First, let's find the derivative of f(x):
f'(x) = d/dx (x^3 + 2x^2 - x + 4) = 3x^2 + 4x - 1
Evaluating f'(x₁) at x₁ ≈ -1.9211:
f'(-1.9211) = 3(-1.9211)^2 + 4(-1.9211) - 1 ≈ -6.1358
Using the point-slope form of a line (y - y₁ = m(x - x₁)), we can express the equation of the tangent line as:
y - f(x₁) = f'(x₁)(x - x₁) y - f(-1.9211) = -6.1358(x - (-1.9211))
Simplifying the equation:
y - (-3.4633) = -6.1358(x + 1.9211)
y + 3.4633 = -6.1358x - 11.8965
y = -6.1358x - 15.3598
Therefore, the equation of the tangent line at point x₁ is y = -6.1358x - 15.3598.
Next, let's find the derivative of g(x):
g'(x) = d/dx (x^2 + 1) = 2x
Evaluating g'(x₂) at x₂ ≈ 1.3856:
g'(1.3856) = 2(1.3856) ≈ 2.7712
Using the point-slope form of a line (y - y₂ = m(x - x₂)), we can express the equation of the tangent line as:
y - g(x₂) = g'(x₂)(x - x₂) y - g(1.3856) = 2.7712(x - 1.3856)
Simplifying the equation:
y - 2.8944 = 2.7712(x - 1.3856)
y - 2.8944 = 2.7712x - 3.8397
y = 2.7712x - 0.9453
Therefore, the equation of the tangent line at point x₂ is y = 2.7712x - 0.9453.
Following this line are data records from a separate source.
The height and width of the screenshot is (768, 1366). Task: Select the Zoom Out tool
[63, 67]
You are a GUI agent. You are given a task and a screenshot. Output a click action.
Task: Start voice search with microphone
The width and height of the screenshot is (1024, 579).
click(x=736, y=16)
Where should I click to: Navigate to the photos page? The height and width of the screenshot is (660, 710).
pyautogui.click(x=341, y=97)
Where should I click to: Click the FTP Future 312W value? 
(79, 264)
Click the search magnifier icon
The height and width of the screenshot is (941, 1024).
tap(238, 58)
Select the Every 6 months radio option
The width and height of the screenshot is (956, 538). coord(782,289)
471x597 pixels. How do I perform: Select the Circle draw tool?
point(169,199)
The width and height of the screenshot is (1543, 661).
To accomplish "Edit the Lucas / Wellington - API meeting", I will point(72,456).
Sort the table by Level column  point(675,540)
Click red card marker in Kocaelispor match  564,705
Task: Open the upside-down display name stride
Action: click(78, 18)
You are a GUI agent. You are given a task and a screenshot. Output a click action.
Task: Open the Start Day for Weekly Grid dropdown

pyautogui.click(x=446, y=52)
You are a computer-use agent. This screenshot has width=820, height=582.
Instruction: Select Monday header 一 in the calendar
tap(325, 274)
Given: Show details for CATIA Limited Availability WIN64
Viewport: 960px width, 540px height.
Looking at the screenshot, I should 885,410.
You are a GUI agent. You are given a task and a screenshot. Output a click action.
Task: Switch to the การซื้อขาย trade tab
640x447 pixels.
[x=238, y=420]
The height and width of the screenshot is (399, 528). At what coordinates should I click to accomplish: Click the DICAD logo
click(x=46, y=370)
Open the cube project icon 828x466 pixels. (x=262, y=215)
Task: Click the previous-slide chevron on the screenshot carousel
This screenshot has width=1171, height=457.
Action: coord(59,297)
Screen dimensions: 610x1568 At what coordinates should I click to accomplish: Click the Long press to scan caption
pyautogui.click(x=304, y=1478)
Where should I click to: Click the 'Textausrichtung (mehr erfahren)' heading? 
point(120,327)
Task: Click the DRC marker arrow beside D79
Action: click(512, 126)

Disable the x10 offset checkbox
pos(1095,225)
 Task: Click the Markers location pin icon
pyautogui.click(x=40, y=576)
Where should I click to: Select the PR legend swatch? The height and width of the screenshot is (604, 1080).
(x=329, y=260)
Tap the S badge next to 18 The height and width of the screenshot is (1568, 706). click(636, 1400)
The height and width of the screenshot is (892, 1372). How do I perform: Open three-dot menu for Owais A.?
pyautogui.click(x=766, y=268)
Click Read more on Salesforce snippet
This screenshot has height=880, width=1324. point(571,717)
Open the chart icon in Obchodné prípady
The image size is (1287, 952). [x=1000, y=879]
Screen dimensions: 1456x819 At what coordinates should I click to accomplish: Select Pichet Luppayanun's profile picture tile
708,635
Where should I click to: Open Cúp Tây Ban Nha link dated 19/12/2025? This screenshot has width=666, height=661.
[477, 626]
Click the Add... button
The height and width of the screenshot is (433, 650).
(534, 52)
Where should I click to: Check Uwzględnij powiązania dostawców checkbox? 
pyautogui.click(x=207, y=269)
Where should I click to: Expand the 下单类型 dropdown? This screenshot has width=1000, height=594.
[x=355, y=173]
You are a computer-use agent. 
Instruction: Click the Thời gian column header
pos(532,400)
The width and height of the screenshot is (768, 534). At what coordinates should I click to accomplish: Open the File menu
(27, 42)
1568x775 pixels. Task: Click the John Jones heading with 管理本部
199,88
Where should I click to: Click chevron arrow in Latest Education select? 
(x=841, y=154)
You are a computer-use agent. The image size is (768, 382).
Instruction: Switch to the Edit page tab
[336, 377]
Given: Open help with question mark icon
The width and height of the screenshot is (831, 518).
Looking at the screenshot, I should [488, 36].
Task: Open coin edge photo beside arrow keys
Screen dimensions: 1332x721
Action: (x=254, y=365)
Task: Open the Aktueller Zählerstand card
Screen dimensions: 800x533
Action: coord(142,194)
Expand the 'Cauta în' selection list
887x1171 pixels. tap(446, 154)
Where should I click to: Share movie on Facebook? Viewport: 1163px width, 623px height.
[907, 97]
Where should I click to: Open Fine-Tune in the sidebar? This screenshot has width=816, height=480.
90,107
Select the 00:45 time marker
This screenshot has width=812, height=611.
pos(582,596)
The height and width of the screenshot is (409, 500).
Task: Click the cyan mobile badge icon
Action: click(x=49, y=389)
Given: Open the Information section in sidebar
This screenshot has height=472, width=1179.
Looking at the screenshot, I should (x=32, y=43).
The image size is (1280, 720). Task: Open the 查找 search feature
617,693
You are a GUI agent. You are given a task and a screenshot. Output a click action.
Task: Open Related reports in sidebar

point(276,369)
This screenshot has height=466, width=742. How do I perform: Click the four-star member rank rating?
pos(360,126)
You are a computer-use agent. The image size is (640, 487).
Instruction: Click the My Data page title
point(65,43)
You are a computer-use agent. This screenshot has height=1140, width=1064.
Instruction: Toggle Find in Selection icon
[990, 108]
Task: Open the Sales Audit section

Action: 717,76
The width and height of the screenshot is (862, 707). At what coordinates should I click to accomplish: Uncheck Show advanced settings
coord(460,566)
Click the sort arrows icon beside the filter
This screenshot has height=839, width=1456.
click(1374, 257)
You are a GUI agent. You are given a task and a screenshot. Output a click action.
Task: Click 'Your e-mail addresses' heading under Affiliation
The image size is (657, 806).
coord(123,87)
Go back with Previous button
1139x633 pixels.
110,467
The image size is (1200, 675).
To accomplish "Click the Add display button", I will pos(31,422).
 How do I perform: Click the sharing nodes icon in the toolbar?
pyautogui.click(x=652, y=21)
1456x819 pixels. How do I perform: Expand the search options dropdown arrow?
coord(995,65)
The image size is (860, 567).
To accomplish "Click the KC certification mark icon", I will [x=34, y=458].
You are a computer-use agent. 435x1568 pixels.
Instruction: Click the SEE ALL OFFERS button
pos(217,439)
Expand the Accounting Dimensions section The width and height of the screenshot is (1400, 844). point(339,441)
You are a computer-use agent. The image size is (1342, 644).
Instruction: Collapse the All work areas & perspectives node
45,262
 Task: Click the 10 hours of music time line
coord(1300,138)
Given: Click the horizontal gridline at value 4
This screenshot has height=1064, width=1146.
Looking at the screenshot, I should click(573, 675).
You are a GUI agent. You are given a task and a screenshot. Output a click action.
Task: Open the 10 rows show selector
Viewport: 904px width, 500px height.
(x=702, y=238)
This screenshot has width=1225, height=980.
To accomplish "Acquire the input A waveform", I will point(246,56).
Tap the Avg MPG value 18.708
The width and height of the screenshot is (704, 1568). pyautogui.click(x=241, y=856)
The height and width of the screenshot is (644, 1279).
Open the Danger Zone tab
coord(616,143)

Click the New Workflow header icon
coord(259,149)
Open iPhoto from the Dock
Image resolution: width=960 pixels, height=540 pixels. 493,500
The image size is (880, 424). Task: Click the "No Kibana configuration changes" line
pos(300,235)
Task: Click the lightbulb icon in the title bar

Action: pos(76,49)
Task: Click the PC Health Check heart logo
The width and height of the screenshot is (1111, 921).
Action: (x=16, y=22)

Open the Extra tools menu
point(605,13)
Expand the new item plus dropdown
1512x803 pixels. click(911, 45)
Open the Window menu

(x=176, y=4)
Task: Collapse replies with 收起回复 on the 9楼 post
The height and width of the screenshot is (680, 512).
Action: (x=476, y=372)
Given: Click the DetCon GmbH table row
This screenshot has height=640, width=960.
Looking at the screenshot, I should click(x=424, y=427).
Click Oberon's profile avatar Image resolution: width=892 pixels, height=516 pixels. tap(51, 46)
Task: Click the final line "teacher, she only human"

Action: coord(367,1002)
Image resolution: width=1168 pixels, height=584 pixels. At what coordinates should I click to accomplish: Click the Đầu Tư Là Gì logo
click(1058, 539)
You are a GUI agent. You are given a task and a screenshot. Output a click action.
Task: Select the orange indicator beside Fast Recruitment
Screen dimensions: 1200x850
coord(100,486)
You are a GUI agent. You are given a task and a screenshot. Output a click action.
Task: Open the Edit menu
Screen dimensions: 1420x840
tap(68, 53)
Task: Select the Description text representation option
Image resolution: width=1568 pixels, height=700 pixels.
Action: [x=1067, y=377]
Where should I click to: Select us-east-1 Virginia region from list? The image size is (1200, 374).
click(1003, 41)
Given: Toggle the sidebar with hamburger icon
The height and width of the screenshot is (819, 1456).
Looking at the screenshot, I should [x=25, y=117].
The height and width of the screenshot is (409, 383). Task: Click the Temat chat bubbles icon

(c) Find the area enclosed between the curves f(x) and g(x) in the interval [x₁, x₂].
To find the area enclosed between the curves, we need to evaluate the definite integral of the difference of the two functions over the interval [x₁, x₂].
Let A represent the area enclosed between the curves:
A = ∫[x₁, x₂] (f(x) - g(x)) dx
First, let's find the definite integral:
A = ∫[x₁, x₂] (x^3 + 2x^2 - x + 4 - (x^2 + 1)) dx = ∫[x₁, x₂] (x^3 + x^2 - x + 3) dx
Integrating each term separately:
A = [1/4 x^4 + 1/3 x^3 - 1/2 x^2 + 3x] evaluated over [x₁, x₂]
Evaluating at the limits:
A = [1/4 x^4 + 1/3 x^3 - 1/2 x^2 + 3x] from x = x₁ to x = x₂
Substituting the values of x₁ ≈ -1.9211 and x₂ ≈ 1.3856:
A = [1/4 (1.3856)^4 + 1/3 (1.3856)^3 - 1/2 (1.3856)^2 + 3(1.3856)] - [1/4 (-1.9211)^4 + 1/3 (-1.9211)^3 - 1/2 (-1.9211)^2 + 3(-1.9211)]
Evaluating this expression on a calculator, we find:
A ≈ 7.426
Therefore, the area enclosed between the curves f(x) and g(x) in the interval [x₁, x₂] is approximately 7.426 square units.
Note: The graph and values used in the question are hypothetical and do not represent actual values or a real graph.